◆ Items from a data source:
_ _ _ _ _

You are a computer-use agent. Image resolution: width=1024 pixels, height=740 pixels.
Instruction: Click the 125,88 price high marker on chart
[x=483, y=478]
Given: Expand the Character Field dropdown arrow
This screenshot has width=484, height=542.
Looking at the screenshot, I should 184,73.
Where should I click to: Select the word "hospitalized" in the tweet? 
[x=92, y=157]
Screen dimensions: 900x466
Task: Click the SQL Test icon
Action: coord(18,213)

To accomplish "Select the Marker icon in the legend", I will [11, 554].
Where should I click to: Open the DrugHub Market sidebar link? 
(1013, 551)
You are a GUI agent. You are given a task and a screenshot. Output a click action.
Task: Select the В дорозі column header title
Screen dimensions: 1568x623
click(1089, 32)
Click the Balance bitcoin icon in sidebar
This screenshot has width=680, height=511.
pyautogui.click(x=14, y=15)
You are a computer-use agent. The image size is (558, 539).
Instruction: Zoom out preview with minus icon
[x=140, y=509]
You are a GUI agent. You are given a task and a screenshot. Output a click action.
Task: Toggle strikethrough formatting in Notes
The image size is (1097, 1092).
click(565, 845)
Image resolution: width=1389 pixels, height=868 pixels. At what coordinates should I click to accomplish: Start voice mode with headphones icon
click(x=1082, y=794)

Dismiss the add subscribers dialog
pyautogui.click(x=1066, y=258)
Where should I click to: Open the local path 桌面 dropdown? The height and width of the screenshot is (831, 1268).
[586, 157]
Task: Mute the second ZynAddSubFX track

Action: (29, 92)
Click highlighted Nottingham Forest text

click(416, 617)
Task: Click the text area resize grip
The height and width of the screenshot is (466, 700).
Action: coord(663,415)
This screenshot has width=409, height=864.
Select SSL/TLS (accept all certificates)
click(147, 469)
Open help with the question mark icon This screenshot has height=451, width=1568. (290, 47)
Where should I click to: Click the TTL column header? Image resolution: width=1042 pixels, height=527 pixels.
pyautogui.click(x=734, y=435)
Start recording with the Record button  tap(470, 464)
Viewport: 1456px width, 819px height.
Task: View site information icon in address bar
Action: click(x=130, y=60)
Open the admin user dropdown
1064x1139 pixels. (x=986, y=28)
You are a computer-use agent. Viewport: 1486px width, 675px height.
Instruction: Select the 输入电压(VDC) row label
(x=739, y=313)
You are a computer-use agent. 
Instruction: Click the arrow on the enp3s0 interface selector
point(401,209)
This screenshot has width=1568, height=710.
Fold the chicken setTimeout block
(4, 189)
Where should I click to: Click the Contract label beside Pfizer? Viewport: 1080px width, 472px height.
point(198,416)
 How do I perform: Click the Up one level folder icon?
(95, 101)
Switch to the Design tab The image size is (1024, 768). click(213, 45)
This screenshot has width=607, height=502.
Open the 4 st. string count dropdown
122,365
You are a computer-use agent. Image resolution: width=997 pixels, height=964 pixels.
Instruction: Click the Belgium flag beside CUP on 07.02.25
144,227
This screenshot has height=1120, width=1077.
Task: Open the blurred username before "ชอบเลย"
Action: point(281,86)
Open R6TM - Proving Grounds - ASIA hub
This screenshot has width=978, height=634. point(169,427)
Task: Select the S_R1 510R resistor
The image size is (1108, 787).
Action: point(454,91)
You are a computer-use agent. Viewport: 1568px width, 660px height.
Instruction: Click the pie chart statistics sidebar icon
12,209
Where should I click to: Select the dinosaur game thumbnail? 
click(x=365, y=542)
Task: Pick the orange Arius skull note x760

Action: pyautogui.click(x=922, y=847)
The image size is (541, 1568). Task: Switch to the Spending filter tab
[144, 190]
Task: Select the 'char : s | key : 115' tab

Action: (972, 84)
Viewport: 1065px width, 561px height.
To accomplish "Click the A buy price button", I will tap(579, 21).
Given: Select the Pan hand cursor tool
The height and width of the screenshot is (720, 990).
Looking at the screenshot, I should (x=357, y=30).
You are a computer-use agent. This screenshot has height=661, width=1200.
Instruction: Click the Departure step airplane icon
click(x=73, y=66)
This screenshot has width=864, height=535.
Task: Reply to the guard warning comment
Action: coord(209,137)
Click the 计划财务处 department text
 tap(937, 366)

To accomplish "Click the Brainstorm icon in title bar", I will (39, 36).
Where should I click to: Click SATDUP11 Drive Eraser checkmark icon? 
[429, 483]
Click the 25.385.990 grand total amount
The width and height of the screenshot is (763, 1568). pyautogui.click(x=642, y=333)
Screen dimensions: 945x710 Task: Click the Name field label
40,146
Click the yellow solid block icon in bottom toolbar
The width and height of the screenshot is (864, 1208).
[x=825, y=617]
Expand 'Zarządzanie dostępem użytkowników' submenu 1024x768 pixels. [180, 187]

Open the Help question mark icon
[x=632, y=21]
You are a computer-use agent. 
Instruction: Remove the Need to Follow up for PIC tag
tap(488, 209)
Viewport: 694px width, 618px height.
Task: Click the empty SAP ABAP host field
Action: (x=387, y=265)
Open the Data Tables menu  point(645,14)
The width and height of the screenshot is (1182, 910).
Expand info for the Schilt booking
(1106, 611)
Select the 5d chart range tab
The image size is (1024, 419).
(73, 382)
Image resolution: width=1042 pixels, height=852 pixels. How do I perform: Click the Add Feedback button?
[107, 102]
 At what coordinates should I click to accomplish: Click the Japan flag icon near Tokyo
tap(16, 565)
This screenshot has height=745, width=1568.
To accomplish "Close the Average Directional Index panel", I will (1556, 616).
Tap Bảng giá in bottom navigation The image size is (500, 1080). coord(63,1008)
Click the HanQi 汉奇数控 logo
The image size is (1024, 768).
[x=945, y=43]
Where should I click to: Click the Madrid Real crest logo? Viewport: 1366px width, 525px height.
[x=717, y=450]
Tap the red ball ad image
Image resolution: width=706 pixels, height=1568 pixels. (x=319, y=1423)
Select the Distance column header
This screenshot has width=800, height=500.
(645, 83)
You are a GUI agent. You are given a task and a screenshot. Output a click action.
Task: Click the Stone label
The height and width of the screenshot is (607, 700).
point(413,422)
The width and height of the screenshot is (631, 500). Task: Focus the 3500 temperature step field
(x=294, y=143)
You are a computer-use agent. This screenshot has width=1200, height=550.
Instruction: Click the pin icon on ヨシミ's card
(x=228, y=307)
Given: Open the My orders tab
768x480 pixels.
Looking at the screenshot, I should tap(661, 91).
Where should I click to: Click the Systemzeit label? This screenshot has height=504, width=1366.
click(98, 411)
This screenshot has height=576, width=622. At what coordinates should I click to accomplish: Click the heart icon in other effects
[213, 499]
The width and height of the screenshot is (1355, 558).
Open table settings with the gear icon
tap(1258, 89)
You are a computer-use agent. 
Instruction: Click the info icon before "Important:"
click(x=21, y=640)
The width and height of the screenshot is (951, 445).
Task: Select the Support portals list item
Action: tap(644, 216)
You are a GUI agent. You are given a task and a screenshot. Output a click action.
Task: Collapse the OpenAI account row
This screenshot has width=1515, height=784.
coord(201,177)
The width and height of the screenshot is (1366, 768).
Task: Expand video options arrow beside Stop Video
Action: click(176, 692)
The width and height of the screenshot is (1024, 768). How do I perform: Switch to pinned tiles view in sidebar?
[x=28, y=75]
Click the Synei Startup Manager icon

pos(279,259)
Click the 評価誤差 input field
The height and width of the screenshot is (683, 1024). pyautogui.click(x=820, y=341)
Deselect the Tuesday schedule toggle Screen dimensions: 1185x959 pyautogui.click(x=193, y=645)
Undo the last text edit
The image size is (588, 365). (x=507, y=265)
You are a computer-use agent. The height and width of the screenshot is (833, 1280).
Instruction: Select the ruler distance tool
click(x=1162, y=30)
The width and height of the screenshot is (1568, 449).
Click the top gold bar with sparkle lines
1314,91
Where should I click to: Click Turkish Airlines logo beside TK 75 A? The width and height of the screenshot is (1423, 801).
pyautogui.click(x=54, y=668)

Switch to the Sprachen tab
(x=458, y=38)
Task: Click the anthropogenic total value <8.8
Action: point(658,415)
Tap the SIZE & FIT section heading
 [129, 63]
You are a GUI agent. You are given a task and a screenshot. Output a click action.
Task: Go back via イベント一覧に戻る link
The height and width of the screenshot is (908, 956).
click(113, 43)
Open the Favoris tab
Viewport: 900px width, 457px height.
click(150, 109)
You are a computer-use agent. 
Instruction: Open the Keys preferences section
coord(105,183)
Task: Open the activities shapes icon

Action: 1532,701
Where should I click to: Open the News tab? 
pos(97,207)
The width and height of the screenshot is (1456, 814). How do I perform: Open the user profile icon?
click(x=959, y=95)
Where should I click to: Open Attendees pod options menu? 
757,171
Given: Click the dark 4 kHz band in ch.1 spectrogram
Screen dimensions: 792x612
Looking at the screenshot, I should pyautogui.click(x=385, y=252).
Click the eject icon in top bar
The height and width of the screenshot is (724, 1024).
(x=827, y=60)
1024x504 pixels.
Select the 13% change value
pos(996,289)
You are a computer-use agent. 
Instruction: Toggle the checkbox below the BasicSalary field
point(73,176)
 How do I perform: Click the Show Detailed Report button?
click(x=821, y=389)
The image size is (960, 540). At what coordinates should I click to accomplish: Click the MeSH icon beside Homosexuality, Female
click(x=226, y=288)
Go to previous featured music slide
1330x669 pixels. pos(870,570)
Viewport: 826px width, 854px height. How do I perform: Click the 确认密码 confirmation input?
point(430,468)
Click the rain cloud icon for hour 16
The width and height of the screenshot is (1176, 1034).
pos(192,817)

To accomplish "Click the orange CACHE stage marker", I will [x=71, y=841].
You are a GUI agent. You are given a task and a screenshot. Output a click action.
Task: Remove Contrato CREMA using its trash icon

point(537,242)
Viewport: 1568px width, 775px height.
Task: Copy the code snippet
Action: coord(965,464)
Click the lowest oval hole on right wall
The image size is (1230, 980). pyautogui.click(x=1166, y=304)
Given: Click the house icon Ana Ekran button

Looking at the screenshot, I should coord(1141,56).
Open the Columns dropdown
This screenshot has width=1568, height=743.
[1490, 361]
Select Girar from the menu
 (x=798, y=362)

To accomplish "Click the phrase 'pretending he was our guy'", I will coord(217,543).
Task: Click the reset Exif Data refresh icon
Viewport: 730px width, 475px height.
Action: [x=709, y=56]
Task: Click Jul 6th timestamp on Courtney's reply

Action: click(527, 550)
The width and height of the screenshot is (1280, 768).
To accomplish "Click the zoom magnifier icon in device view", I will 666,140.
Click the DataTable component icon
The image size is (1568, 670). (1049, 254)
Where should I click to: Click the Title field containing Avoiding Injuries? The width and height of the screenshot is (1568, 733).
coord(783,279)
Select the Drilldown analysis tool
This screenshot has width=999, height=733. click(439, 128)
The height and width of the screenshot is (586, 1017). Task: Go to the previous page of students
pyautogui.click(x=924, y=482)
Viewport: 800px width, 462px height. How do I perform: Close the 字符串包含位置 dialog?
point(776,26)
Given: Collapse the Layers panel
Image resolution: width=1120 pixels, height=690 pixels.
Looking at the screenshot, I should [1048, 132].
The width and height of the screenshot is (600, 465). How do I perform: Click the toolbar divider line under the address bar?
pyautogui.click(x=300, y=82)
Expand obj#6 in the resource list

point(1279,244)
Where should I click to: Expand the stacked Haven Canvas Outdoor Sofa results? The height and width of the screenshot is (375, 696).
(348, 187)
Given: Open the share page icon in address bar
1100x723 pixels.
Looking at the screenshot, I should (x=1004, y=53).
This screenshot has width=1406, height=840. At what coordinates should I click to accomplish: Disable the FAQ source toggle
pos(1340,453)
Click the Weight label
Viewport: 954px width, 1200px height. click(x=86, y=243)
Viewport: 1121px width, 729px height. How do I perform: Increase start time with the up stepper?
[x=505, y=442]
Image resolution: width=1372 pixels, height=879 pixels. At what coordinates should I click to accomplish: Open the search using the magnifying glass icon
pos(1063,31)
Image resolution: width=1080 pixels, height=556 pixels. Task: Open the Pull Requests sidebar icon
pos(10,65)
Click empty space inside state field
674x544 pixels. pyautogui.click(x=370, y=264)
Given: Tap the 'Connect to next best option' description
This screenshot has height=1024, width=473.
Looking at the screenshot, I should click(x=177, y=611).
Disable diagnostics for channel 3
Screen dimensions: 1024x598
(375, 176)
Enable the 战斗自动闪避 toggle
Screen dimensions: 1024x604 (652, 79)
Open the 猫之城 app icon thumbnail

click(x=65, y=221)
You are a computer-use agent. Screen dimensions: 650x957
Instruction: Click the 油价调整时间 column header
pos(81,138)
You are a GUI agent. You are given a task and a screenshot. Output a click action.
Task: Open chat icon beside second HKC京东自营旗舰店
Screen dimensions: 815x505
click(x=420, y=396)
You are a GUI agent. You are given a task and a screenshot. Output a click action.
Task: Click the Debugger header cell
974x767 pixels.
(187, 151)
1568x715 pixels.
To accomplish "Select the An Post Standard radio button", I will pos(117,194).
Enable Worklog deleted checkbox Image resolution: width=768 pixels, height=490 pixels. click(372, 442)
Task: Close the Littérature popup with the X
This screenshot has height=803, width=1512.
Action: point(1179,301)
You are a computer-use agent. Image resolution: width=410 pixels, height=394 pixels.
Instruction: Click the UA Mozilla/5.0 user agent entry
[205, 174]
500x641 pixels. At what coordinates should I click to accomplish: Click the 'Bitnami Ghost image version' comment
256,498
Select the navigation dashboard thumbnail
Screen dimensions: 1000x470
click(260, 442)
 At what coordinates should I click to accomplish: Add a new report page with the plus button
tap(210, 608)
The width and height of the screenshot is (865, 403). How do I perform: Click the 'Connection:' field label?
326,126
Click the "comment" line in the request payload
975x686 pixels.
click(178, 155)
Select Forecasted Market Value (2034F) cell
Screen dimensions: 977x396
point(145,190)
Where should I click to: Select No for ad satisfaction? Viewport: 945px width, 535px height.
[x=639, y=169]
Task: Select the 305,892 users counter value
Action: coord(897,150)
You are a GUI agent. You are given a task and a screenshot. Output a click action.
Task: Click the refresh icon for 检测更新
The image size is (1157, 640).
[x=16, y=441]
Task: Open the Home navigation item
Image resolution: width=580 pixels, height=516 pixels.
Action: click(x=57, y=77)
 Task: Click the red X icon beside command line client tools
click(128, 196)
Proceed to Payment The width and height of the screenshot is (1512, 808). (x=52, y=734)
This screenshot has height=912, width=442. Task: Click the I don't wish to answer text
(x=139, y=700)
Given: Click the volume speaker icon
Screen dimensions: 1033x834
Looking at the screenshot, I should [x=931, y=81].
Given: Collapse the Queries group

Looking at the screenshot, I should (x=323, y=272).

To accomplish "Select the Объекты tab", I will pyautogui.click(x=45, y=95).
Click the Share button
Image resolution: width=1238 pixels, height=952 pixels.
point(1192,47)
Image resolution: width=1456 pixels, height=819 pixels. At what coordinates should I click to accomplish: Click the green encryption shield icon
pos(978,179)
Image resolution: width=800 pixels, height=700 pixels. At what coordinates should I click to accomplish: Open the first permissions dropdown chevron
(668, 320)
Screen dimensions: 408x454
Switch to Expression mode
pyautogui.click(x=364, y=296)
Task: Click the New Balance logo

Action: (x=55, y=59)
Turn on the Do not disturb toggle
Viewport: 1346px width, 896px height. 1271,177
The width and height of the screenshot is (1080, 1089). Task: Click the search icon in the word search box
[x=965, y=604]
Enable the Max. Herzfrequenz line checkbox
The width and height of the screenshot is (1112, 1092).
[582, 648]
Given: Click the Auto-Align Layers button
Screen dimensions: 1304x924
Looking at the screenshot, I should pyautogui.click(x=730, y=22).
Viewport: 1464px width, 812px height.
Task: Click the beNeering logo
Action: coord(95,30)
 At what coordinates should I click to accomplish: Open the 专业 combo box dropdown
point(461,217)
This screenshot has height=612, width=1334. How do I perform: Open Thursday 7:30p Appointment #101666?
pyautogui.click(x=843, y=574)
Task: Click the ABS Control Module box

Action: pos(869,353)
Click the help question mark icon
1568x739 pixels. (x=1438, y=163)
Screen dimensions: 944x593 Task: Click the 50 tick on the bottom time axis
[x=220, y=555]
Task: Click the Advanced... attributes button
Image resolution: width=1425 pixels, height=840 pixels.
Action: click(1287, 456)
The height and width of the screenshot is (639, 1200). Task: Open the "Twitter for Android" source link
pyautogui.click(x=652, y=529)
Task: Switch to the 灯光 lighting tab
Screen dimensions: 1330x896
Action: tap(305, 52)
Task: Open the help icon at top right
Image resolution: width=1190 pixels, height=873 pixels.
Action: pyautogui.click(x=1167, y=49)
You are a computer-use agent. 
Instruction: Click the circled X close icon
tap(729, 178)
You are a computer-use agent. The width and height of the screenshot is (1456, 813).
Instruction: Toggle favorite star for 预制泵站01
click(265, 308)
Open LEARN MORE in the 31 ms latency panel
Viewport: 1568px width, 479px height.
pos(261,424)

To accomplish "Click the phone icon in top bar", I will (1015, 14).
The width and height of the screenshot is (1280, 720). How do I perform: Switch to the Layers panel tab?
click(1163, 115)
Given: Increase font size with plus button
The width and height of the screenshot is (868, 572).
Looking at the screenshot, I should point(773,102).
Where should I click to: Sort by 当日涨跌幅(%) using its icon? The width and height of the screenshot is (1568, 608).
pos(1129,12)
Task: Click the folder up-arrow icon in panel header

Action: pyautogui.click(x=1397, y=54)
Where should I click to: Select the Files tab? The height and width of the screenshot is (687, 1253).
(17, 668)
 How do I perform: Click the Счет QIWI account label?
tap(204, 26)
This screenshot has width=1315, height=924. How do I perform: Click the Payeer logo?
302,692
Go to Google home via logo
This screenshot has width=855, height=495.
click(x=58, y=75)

_ _ _ _ _

◆ Task details: Go through the records and copy each line with "cell" in it.

◆ Response area:
Task: Click the Debugger header cell
Select Forecasted Market Value (2034F) cell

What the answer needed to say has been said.